(Image source from: Financialexpress.com)
The Reserve Bank of India (RBI) sought a feedback from all the stockholders as they are keen to impose the tiered charges on all the payments that are made through the Unified Payments Interface (UPI) that are based on different bands. The discussion paper of RBI was released on Wednesday and they are discussing about the streamlining and policies. The charges are expected to be implemented on UPI, IMPS (Immediate Payment Service), NEFT (National Electronic Funds Transfer), RTGS (Real-Time Gross Settlement). There are discussions going on about the payments made through debit cards, credit cards, and prepaid payment instruments (PPIs).

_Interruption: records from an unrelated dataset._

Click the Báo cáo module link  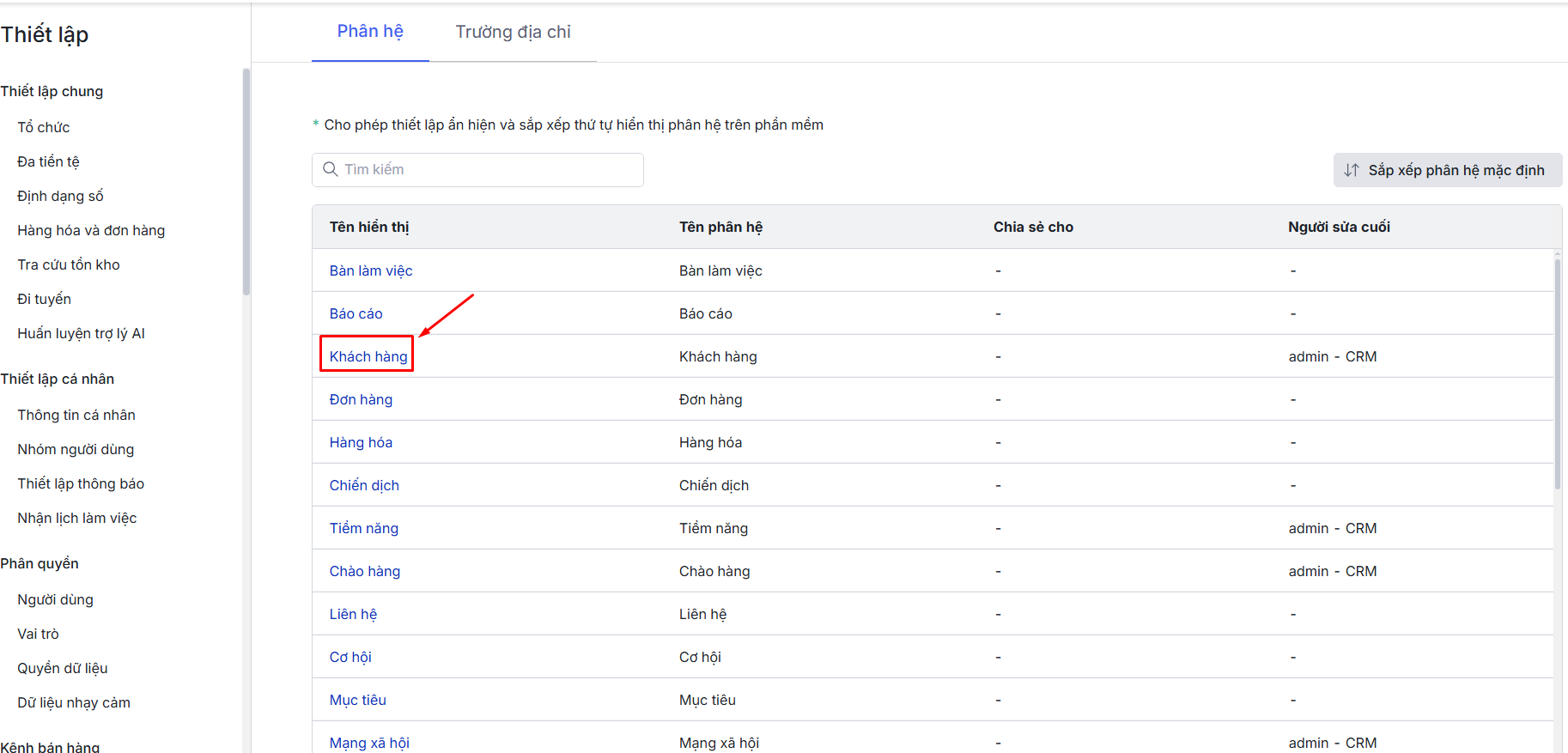point(356,313)
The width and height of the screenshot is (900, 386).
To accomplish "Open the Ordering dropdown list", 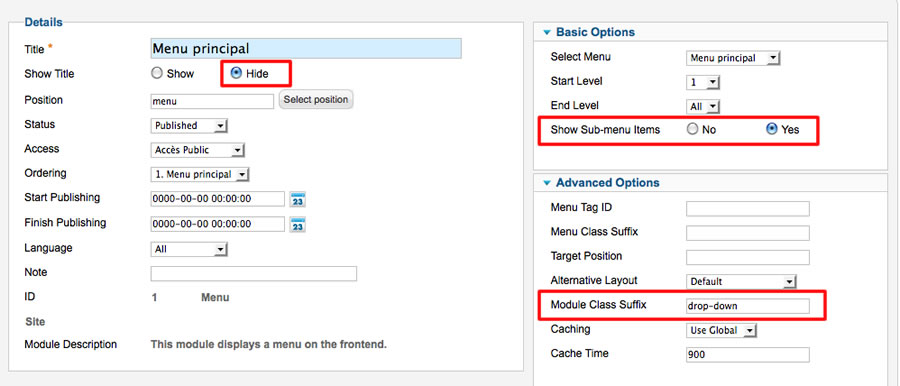I will coord(200,175).
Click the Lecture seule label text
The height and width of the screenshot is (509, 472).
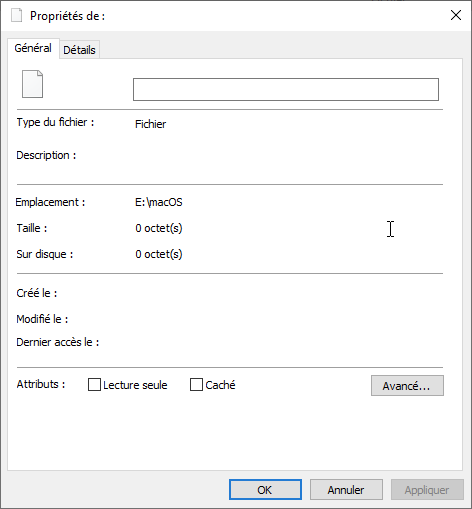click(x=135, y=385)
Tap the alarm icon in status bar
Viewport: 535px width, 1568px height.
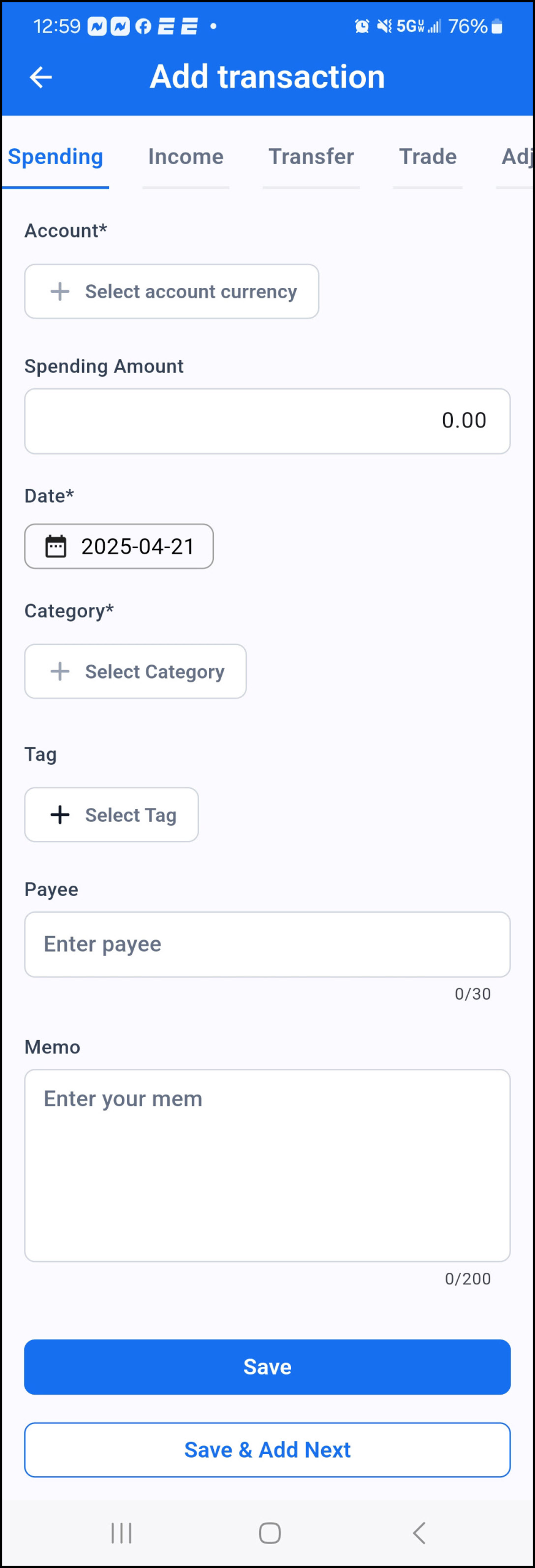tap(362, 26)
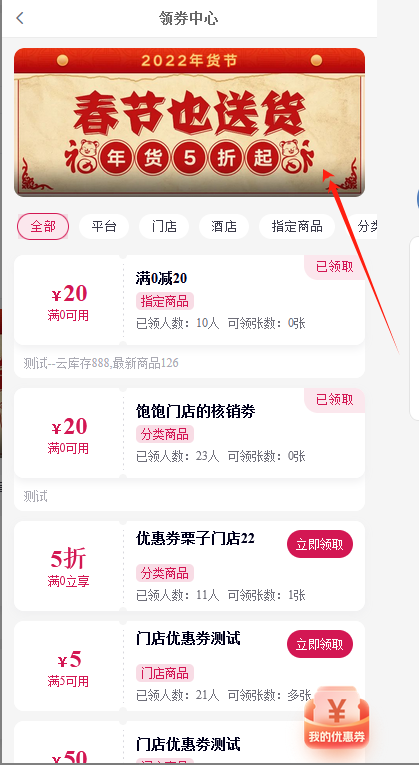
Task: Click the 春节也送货 promotional banner
Action: [189, 122]
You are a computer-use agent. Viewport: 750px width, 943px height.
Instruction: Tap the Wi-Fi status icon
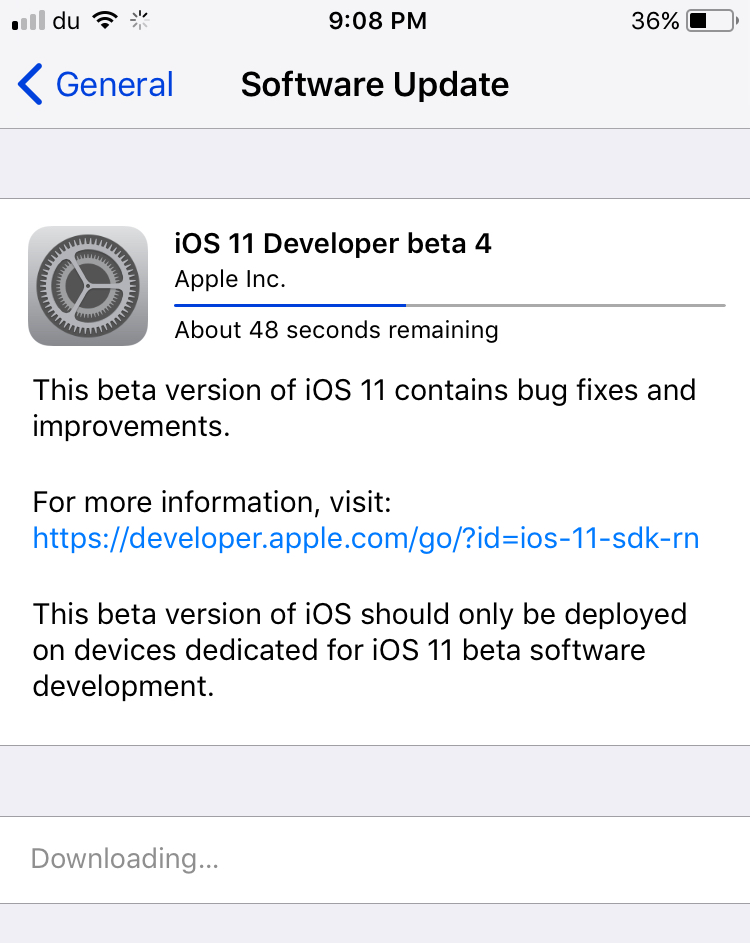tap(105, 21)
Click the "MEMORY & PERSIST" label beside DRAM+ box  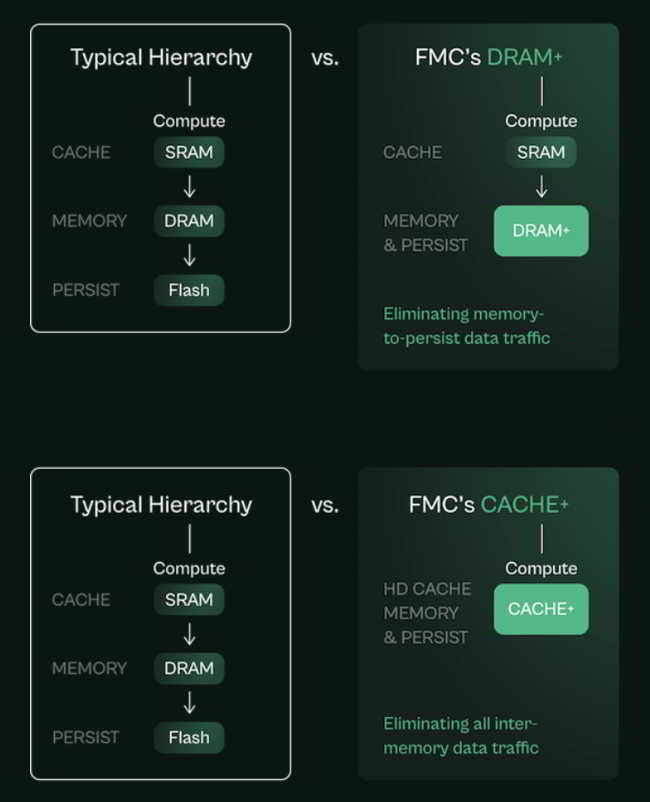tap(425, 232)
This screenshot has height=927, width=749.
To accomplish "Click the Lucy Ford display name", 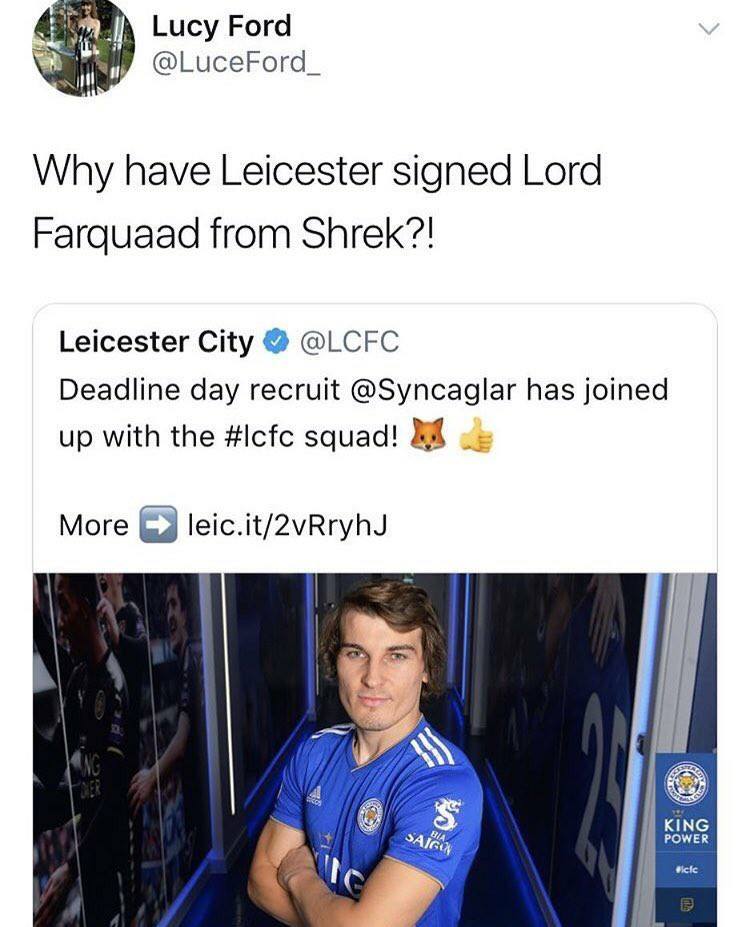I will tap(222, 27).
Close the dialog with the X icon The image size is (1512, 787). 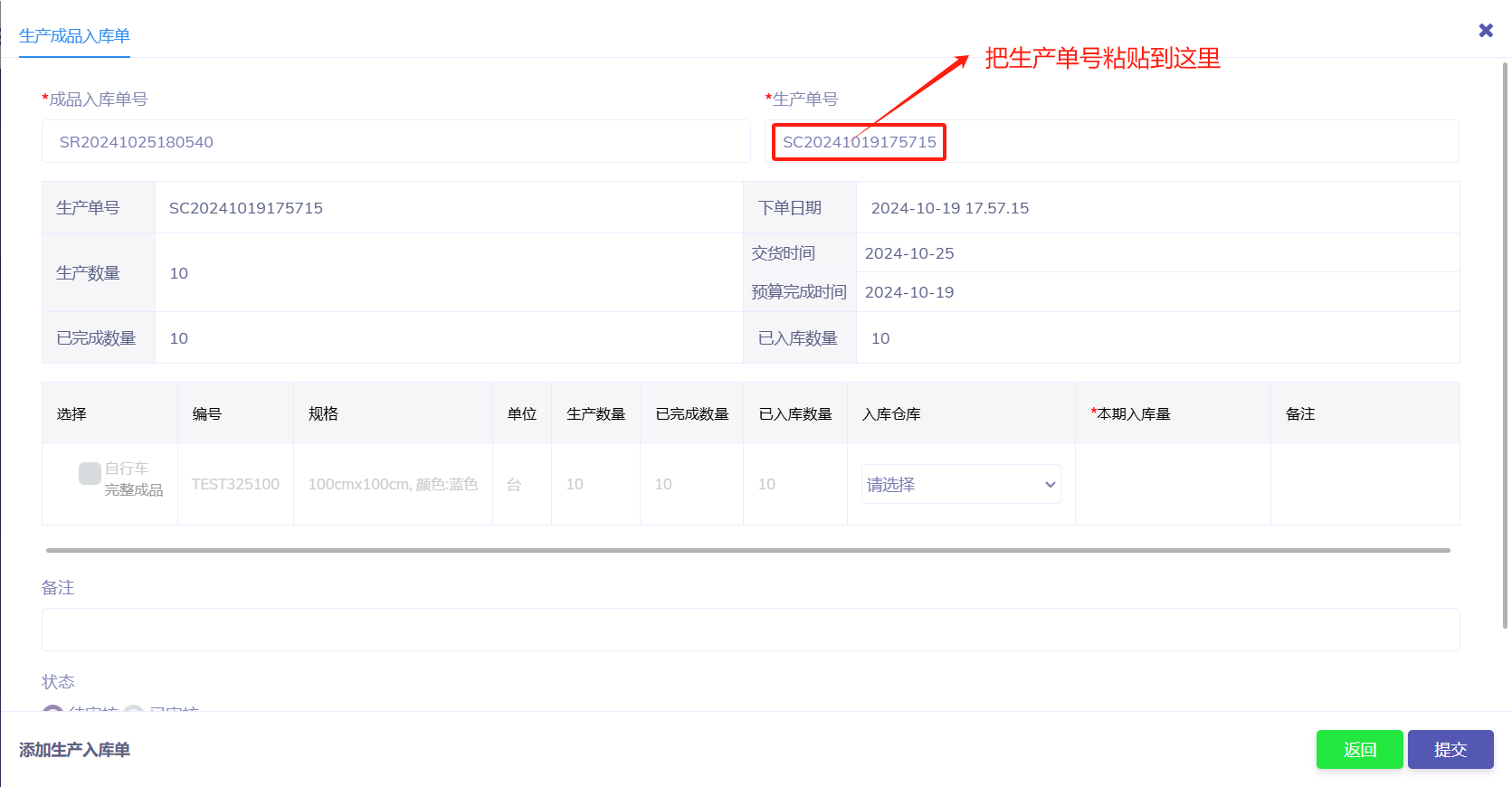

For now, RBI has not taken any decision but the discussions are going on. RBI asked for the suggestions and feedback and they will be collected till October 3rd. RBI argues that UPI payments need to be charged like IMPS but some of them argue that the digital transactions will get reduced if there are charges on UPI transactions. RBI also argues that there should be a Merchant Discount Rate (MDR) based on the transaction value or fixed charges. MDR is the price charged to a merchant for the processing of the payment on various instruments. The price is Rs 800 for a person to merchant transaction on UPI. More than 6 billion transactions are done in India through UPI per month with an amount of Rs 10 trillion.